> [List of tasks]
[1] Rewrite the part of the Korps Mariniers passage that opens with the words containing "The Mariniers also" and closes with "French in 1674.", substituting "regiment" for "brigade".
[2] Using the Korps Mariniers passage, decide whether each statement is correct and support each yes or no with the deciding words. (a) In 1704, Netherlands Marines helped capture Gibraltar. (b) The Mariniers took Landguard fort after landing at Woodrich. (c) Thomas Dolman led the Mariniers at the land battle of Senef.

> [Passage]
- Opening Delimiter -

The battle honors on the Korps Mariniers' colors are: Chatham (1667), Kijkduin (1673), Sennefe (1674), Spain, Dogger Bank (1781), West Indies, Algiers (1816), Atjeh, Bali, Rotterdam (1940), Java Sea (1942), Java and Madoera (1947-1948), and New Guinea (1962).

 

In 1667, led by van Ghent, now an admiral, and their new commander, the Englishman Colonel Thomas Dolman, the Regiment de Marine played a prominent part in the large Dutch raid, the "Raid on the Medway" on England (10-14 June). The Korps' battle honor "Chatham" is one of the few ever won on British soil by a foreign unit. The July 2nd attack on Landguard fort near Harwich, performed by 1.500 Mariniers after landing at Woodrich was beaten off by the fort's garrison.

 

The Mariniers also fought in the Franco-Dutch War/Third Anglo-Dutch War. On June 29 1672, after serving in the naval Battle of Solebay (7 June), two-thirds of the Marines were withdrawn from the fleet and formed into a brigade in order to stiffen the inefficient and largely mercenary army in anticipation of an English invasion. They returned to their ships in time to help stop an English invasion by defeating a combined English and French force at the naval Battle of Kijkduin (Battle of Texel) on 21 August 1673. Led by Gerolf van Isselmuyden, they served in the land battle of Senef against the French in 1674.

 

Dutch support of American independence led to the Fourth Anglo-Dutch War, where the Mariniers served at Dogger Bank.

 

In 1704, Netherlands Marines were part of a combined British-Netherlands force under Prince George of Hesse-Darmstadt that captured Gibraltar and defended it successfully shortly afterwards. They would combine with the British again for the bombardment of Algiers in 1816.

- Closing Delimiter -

> [Data]
- Opening Delimiter -

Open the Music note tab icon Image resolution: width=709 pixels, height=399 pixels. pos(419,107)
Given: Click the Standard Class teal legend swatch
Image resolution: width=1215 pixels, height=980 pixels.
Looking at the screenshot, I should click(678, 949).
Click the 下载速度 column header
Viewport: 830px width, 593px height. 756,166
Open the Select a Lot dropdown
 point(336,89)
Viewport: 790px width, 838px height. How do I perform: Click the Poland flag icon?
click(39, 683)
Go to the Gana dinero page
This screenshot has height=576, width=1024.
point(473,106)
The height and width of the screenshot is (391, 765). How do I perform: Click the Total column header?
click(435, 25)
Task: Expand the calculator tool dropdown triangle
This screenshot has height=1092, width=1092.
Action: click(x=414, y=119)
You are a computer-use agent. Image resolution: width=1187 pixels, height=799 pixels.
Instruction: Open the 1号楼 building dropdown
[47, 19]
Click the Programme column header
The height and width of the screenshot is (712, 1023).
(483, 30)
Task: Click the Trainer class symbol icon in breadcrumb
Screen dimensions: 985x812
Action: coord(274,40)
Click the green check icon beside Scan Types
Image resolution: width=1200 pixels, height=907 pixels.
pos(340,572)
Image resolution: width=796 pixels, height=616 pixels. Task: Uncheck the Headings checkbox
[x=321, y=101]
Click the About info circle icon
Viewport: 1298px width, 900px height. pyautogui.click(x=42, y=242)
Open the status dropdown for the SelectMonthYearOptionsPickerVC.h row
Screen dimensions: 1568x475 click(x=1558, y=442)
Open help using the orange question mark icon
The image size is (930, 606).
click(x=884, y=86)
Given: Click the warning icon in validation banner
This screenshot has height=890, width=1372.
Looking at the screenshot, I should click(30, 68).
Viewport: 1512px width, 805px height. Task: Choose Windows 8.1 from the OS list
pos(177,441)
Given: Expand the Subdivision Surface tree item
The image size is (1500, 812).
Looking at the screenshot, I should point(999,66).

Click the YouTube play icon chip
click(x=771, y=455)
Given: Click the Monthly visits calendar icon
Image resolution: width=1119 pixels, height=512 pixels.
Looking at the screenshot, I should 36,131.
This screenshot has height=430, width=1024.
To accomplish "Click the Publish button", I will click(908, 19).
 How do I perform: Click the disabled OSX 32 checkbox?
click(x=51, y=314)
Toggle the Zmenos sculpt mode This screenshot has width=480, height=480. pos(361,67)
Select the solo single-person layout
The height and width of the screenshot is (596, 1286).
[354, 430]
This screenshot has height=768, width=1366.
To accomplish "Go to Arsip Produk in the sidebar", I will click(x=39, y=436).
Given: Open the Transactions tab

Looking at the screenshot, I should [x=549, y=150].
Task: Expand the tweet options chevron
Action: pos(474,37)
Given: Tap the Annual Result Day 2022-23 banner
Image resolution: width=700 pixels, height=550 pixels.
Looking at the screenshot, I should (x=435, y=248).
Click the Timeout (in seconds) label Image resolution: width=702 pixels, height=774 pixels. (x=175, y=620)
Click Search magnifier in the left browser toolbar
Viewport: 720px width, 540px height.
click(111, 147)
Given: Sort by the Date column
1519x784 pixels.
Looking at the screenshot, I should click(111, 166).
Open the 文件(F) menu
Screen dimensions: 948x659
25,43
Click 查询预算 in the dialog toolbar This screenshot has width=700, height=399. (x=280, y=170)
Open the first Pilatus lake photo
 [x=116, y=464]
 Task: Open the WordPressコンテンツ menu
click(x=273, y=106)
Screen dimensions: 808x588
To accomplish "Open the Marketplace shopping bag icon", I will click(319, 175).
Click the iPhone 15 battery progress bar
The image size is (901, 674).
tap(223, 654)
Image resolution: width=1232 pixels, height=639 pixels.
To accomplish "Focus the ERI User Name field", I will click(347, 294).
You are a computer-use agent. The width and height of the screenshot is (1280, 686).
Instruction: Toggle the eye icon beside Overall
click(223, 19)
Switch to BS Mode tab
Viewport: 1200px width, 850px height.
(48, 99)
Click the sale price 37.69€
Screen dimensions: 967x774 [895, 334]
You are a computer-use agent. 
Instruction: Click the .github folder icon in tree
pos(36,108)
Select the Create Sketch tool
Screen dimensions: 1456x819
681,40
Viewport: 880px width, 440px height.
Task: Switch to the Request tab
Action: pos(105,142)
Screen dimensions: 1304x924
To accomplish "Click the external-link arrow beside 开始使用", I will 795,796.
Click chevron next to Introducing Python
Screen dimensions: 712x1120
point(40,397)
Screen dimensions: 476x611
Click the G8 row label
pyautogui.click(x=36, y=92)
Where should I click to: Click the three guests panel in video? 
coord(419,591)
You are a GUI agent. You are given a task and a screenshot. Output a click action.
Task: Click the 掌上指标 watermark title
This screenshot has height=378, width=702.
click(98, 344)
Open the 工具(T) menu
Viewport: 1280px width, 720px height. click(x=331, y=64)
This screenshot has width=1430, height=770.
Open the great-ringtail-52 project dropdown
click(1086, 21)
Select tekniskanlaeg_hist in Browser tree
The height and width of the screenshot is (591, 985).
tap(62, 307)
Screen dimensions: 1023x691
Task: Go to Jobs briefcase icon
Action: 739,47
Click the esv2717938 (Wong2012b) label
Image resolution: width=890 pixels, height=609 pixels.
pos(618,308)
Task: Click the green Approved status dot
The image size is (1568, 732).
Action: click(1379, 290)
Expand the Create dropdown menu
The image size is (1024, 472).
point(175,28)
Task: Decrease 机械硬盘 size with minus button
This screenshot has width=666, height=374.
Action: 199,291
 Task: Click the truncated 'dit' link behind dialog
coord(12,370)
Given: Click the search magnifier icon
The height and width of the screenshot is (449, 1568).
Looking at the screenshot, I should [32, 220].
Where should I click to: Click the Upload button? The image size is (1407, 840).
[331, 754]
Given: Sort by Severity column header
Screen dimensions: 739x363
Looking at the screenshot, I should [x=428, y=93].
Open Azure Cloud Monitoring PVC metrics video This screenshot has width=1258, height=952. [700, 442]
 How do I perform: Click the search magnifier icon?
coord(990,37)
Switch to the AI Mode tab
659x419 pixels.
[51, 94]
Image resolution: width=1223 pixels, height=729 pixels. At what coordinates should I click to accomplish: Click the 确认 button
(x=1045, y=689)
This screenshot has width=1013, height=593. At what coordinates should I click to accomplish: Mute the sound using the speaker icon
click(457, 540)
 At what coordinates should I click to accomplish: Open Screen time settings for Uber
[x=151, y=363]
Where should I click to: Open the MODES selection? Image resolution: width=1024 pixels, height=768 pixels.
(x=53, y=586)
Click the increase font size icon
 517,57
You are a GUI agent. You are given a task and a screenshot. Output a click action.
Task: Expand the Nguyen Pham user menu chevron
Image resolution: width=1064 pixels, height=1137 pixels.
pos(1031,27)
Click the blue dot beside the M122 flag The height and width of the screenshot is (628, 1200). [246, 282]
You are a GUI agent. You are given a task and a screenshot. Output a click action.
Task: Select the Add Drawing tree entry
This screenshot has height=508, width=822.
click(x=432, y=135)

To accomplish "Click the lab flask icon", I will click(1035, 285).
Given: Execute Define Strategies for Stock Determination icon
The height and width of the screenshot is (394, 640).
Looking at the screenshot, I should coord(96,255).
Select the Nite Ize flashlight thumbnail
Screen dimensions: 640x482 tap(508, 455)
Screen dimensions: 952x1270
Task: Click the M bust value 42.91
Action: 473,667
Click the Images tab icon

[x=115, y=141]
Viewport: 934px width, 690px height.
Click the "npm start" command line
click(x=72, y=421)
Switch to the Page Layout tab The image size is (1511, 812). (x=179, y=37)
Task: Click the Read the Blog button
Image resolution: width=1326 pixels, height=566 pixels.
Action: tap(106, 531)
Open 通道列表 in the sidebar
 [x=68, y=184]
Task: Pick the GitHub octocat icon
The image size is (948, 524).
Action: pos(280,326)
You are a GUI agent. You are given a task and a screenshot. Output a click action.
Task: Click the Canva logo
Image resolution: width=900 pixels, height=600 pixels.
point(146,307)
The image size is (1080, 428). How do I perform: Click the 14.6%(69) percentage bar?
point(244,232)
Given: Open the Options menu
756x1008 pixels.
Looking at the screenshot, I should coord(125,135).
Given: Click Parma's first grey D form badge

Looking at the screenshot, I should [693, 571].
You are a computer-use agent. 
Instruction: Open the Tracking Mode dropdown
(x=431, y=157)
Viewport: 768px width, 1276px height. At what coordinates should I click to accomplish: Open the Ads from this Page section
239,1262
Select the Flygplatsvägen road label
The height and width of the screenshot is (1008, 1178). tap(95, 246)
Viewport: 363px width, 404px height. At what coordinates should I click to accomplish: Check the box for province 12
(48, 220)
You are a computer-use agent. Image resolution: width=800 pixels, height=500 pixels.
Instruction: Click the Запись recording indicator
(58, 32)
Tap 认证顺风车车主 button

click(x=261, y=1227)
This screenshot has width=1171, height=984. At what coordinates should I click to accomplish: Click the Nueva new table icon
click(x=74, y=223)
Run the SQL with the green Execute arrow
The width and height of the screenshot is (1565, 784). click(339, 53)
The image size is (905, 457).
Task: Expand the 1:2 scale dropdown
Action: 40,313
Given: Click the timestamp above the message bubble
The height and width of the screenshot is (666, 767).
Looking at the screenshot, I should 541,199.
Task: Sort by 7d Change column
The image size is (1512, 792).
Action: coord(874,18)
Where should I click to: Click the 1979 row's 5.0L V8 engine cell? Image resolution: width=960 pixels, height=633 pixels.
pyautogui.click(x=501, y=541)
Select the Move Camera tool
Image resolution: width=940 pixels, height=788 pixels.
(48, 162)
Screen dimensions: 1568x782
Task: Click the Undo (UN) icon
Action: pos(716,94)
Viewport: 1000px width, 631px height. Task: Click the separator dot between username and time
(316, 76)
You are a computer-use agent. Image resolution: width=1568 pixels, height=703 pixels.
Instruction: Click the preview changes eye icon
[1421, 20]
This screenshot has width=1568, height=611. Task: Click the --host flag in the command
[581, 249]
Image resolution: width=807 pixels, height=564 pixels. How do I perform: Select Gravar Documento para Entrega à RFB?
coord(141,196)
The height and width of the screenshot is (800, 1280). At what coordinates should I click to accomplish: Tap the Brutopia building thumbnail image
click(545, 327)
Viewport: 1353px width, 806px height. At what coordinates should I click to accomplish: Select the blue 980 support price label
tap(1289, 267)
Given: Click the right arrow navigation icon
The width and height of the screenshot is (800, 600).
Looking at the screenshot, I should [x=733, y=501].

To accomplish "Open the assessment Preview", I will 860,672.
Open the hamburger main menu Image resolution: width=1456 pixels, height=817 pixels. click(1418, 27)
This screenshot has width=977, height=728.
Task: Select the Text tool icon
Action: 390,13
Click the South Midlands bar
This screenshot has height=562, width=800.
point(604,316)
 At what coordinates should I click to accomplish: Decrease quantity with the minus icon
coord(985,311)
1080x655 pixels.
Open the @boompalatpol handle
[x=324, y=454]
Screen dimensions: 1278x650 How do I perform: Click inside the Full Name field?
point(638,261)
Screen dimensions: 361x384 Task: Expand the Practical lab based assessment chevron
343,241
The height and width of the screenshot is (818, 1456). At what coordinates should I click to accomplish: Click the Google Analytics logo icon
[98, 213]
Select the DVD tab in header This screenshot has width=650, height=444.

- Closing Delimiter -

> [Results of the exercise]
[1]
The Mariniers also fought in the Franco-Dutch War/Third Anglo-Dutch War. On June 29 1672, after serving in the naval Battle of Solebay (7 June), two-thirds of the Marines were withdrawn from the fleet and formed into a regiment in order to stiffen the inefficient and largely mercenary army in anticipation of an English invasion. They returned to their ships in time to help stop an English invasion by defeating a combined English and French force at the naval Battle of Kijkduin (Battle of Texel) on 21 August 1673. Led by Gerolf van Isselmuyden, they served in the land battle of Senef against the French in 1674.

[2]
(a) Yes: "In 1704, Netherlands Marines were part of a combined British-Netherlands force under Prince George of Hesse-Darmstadt that captured Gibraltar"
(b) No: "The July 2nd attack on Landguard fort near Harwich, performed by 1.500 Mariniers after landing at Woodrich was beaten off by the fort's garrison."
(c) No: "Led by Gerolf van Isselmuyden, they served in the land battle of Senef against the French in 1674."